Distribution of heterozygosities for all autosomal markers and 44 markers with a mean IBD > 0.5

Discussion

We constructed a comprehensive dataset of allelic frequencies and heterozygosities of 400 microsatellite markers in the Korean population, information that will be useful for mapping disease-associated genes in Koreans. Overall, the levels of heterozygosity were similar between the Korean, Taiwanese and Japanese populations. However, there were slight differences in several levels of heterozygosity between these three datasets, suggesting that the Korean dataset will be a powerful resource for genetic studies in Koreans. Heterozygosity for most markers in the Asian populations was lower than that in the Caucasian population. Ten to 13% of the markers examined showed heterozygosities lower than 0.6 in the Asian populations. This level of heterozygosity was almost never observed in the Caucasian population. Thus, the Caucasian database may not be suitable for other ethnic groups. Due to significant differences in heterozygosities and allelic frequencies between populations, markers should be optimally selected for each study population in order to maximize information content and power (Ikari et al. 2001; Tan et al. 2002).
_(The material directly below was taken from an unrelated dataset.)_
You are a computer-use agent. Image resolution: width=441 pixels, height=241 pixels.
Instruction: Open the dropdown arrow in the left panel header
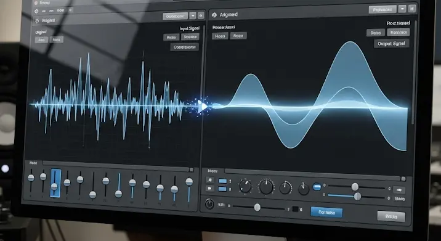193,16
We used 249 unrelated individuals to evaluate the level of heterozygosity for each marker. We also used 578 sib individuals from 249 families to confirm the frequency of each level of heterozygosity using the maximum possible number of individuals. Computer simulation studies using sample sizes of 10–200 individuals and allele numbers ranging from 2 to 27 revealed that the number of individuals genotyped has a minimal influence on heterozygosity (Tan et al. 2002). In our study, we found no differences in the heterozygosity distributions, and thus 249 subjects were sufficient to evaluate the levels of heterozygosity.
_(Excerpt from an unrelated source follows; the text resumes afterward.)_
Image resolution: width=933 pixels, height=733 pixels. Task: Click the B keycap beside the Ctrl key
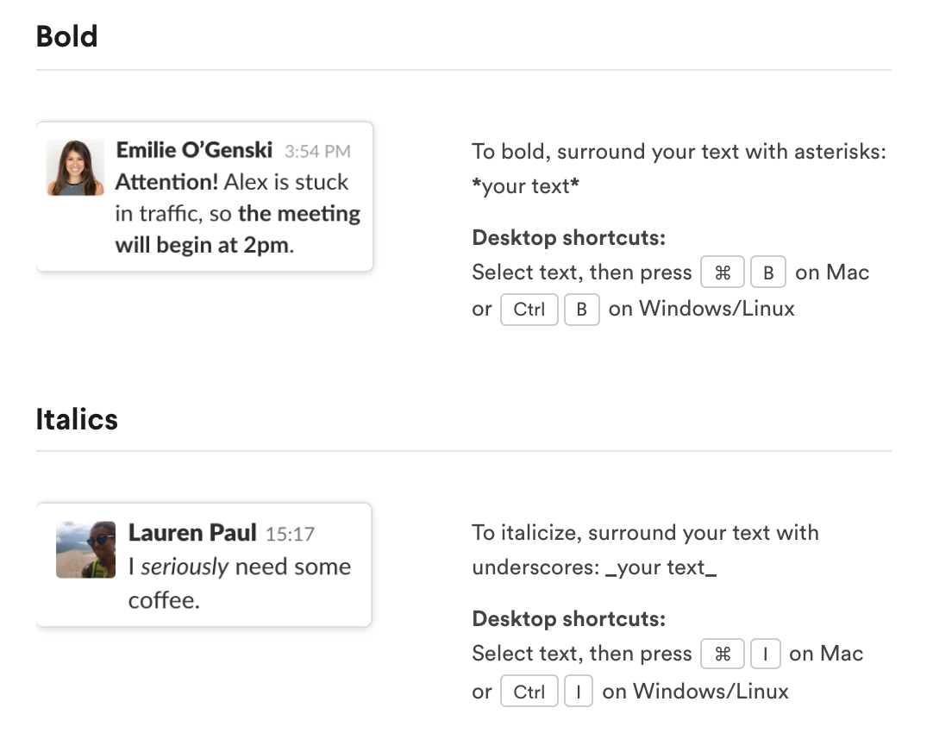(x=581, y=310)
A large number of markers (23 of 400 loci) did not meet the Hardy–Weinberg equilibrium in our study. This may reflect sampling errors, population substructure, original genetic variations of the subjects, or the presence of low-frequency alleles (Mizutani et al. 2001; Lu et al. 2004). We used 249 unrelated Korean samples to analyze population stratification with the STRUCTURE program. Fst values in K = 2 were 0.003 and 0.0015, and in K = 3 were 0.0028, 0.0036 and 0.0040 (data not shown), suggesting that the markers we used were not sufficient to detect sub-structures in the Korean population or that the 249 subjects we used were from one local region.
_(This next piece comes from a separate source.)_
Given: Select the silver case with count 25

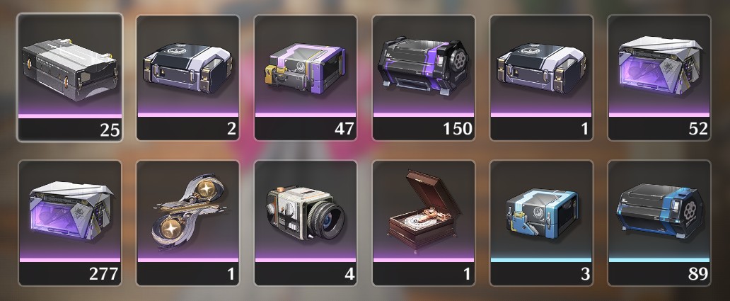Looking at the screenshot, I should click(70, 77).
Heterozygosity and PIC are commonly used to indicate how informative a marker is. Highly polymorphic markers with heterozygosities ranging from 80 to 90% have been developed for linkage analysis (Ott and Rabinowitz 1997). In this study, the percentage of the markers with 80–90% heterozygosities for Korean population was 29%, while the same value for Caucasian was 52%. In addition, the percentage of PIC values with 0.7 or higher was only 60% (Table 1). Although some markers displayed low heterozygosities and PIC values, we found that the estimated IBDs from less informative autosomal markers could be also used for positive disease linkages. The distribution of heterozygosities for the 44 markers with a mean IBD >0.5 was similar to that for all 382 autosomal markers (Fig. 3). We found that it was unnecessary to exclude markers with low heterozygosities, at least when using the IBD sharing method of model-free linkage analysis.

In conclusion, heterozygosity information gleaned from this study will be a useful reference for genome-wide screens of Koreans and comparative studies of microsatellite markers among different ethnic populations. Furthermore, the present study may contribute to linkage studies involving the IBD sharing method of model-free analysis.